Clarence Thomas’ Jurisprudence Is Only Getting More Chaotic – By Mark Joseph Stern (Slate) / April 22, 2022
The justice’s attack on a landmark school desegregation case is the latest illustration of his erratic extremism.
On Thursday, Justice Clarence Thomas made a surprising proclamation: A celebrated ruling against school segregation—which, along with Brown v. Board of Education, abolished the doctrine of “separate but equal”—was wrongly decided. That decision, 1954’s Bolling v. Sharpe, compelled the federal government to abide by equal protection principles. It forms the basis of countless landmark civil rights decisions over the last 70 years.
And now, Thomas declared, it should be overturned.
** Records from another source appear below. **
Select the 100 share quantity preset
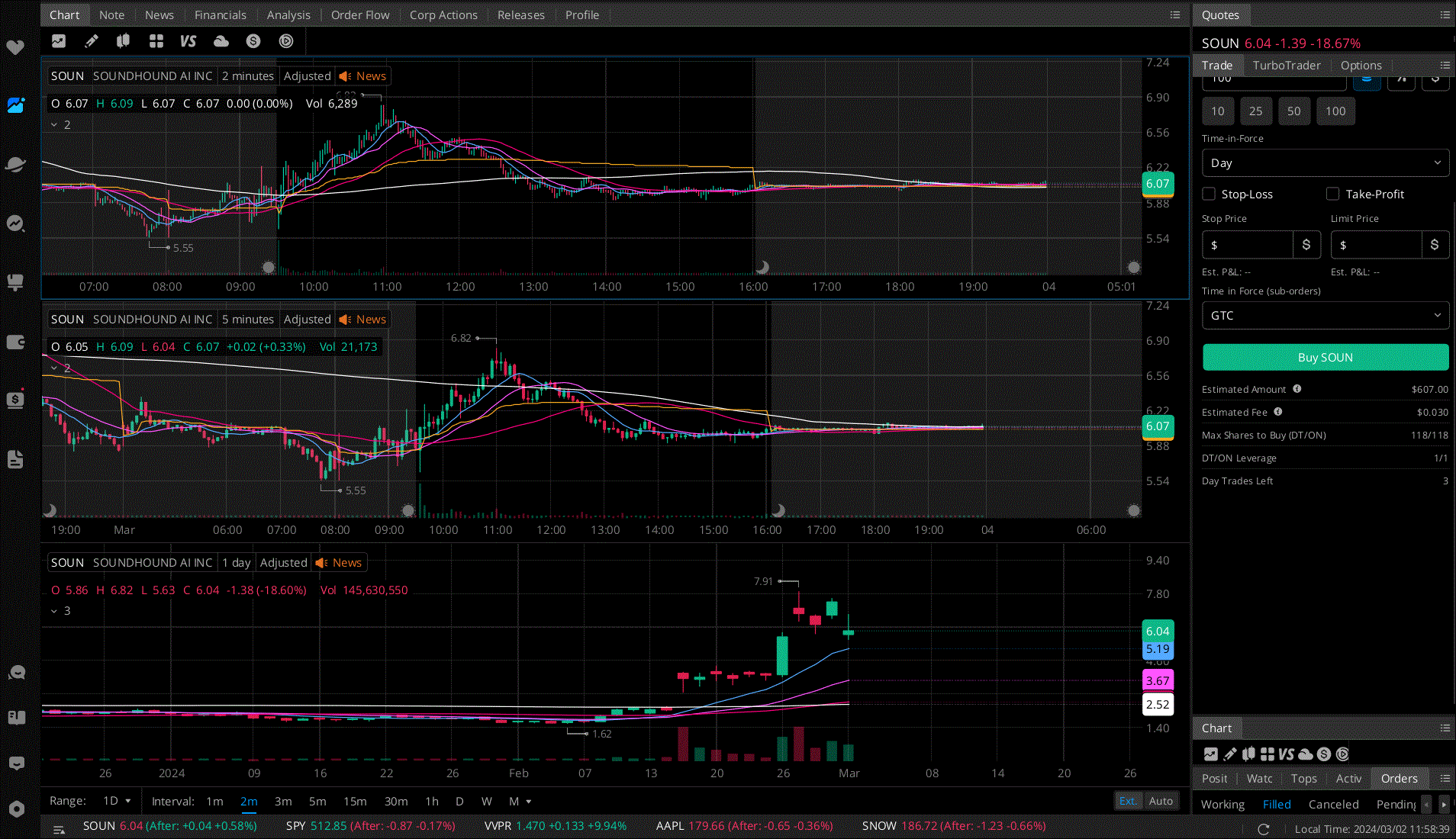The image size is (1456, 839). pyautogui.click(x=1335, y=111)
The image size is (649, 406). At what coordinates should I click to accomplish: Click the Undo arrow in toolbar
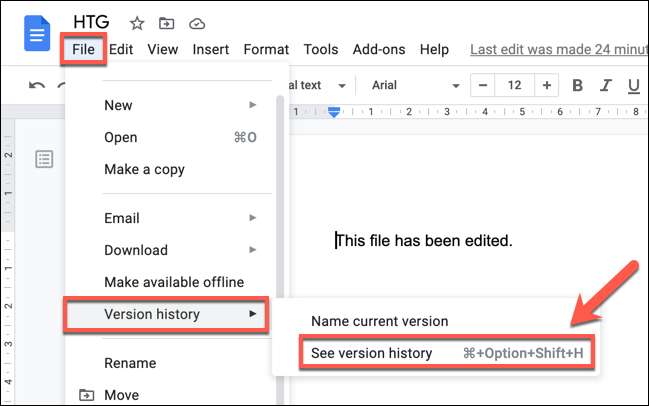coord(37,86)
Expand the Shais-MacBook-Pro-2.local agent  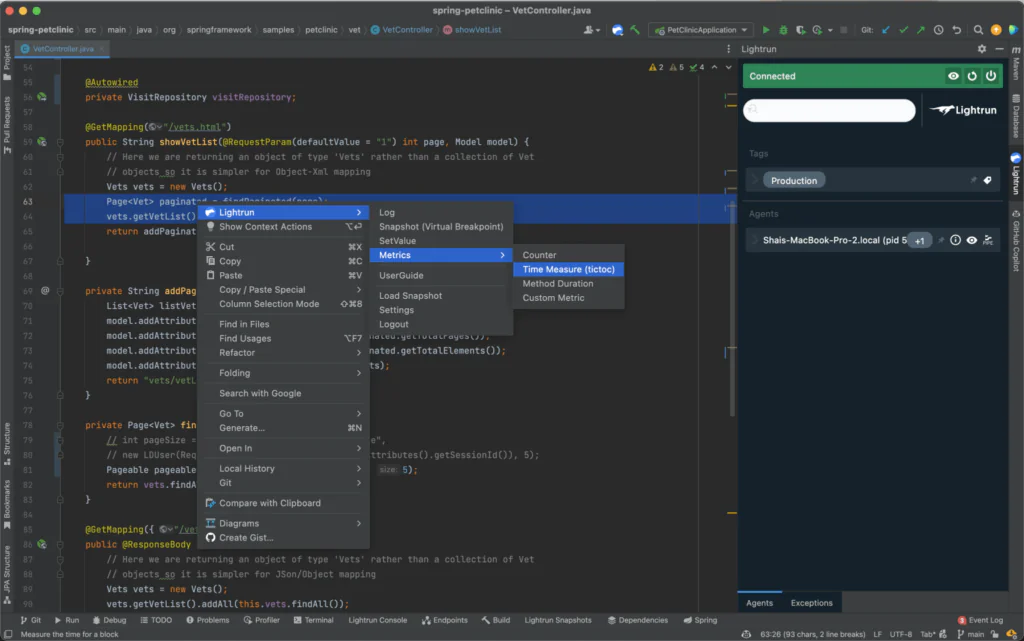point(754,239)
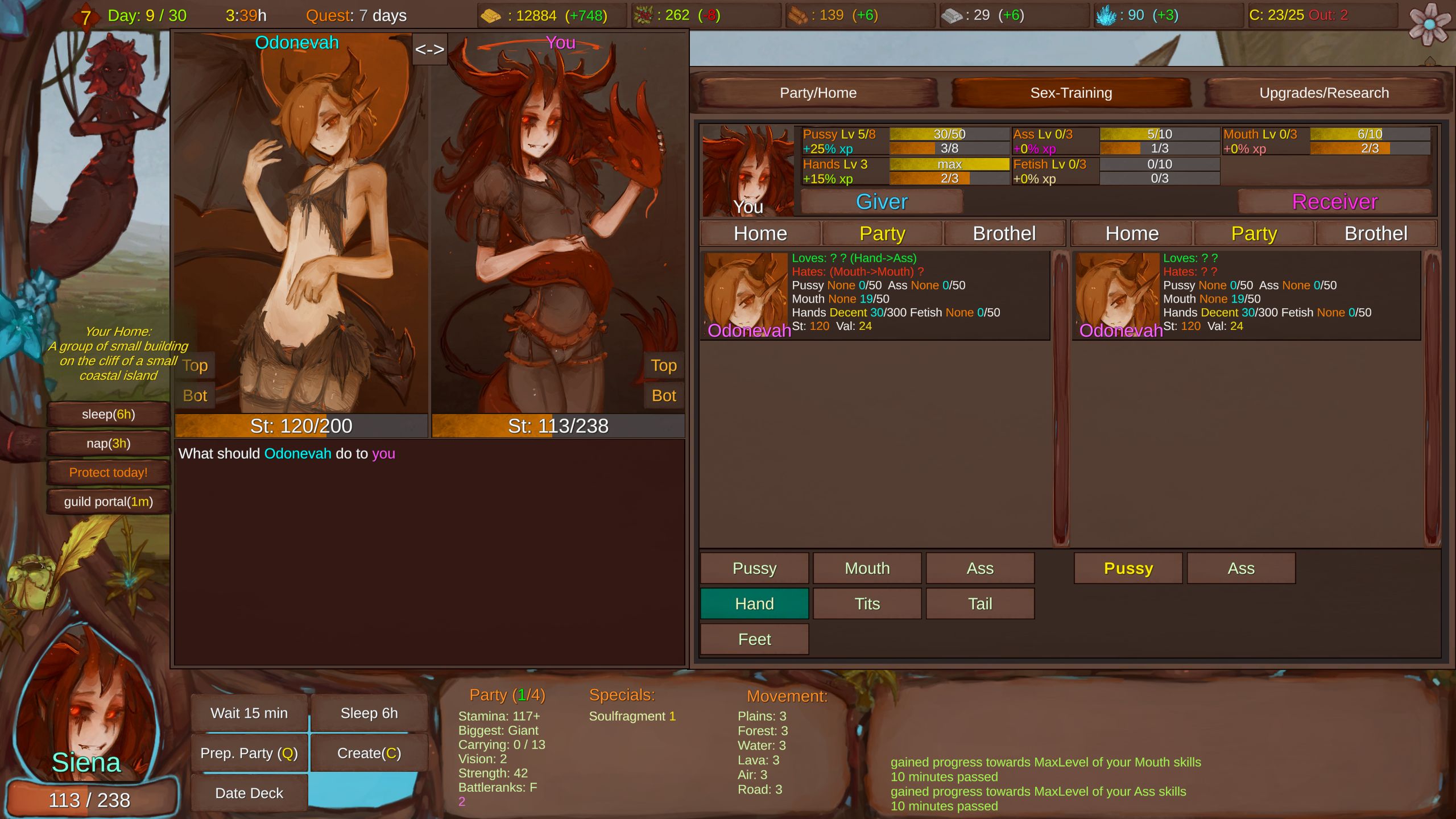
Task: Open the Party/Home tab
Action: 818,93
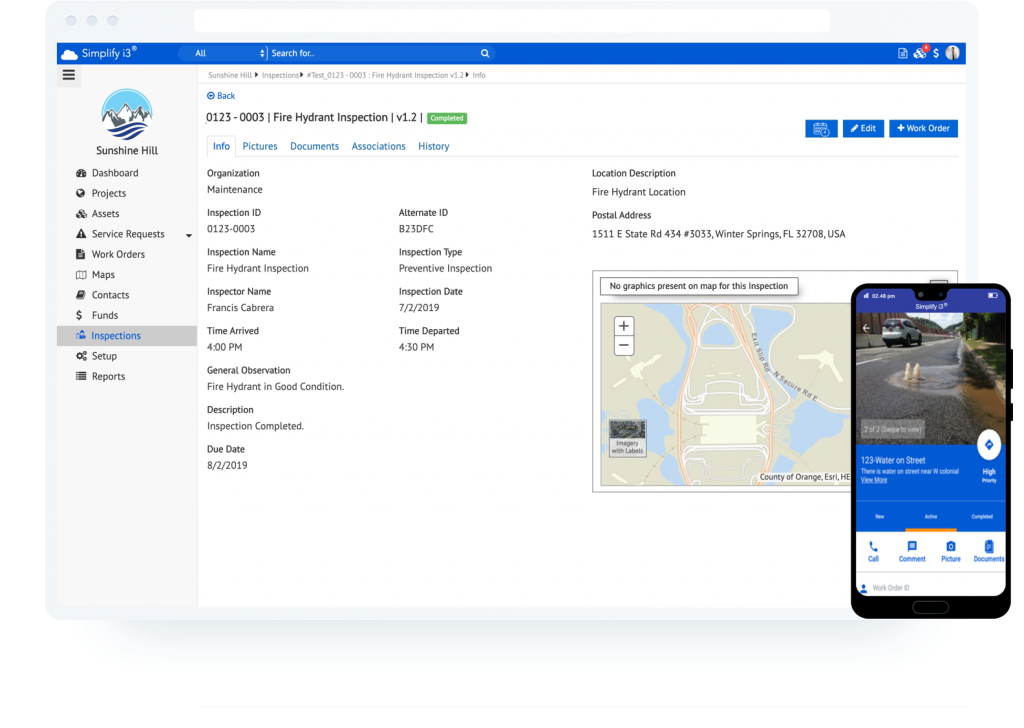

The justice’s condemnation of Bolling came in the form of a concurrence to U.S. v. Vaello Madero, an 8–1 decision upholding the denial of Supplemental Security Income benefits to residents of Puerto Rico. But Thomas’ opinion is not really about that unfortunate ruling. Rather, his opinion marks the latest chapter in a career-long quest to replace long-established precedent with a confused, slapdash substitute based on amateur historical analysis and tendentious conservative law review articles. In 15 muddled pages, the justice promoted a series of sea changes in the law, suggesting that the court should legalize sweeping discrimination against noncitizens and erase modern equal protection jurisprudence.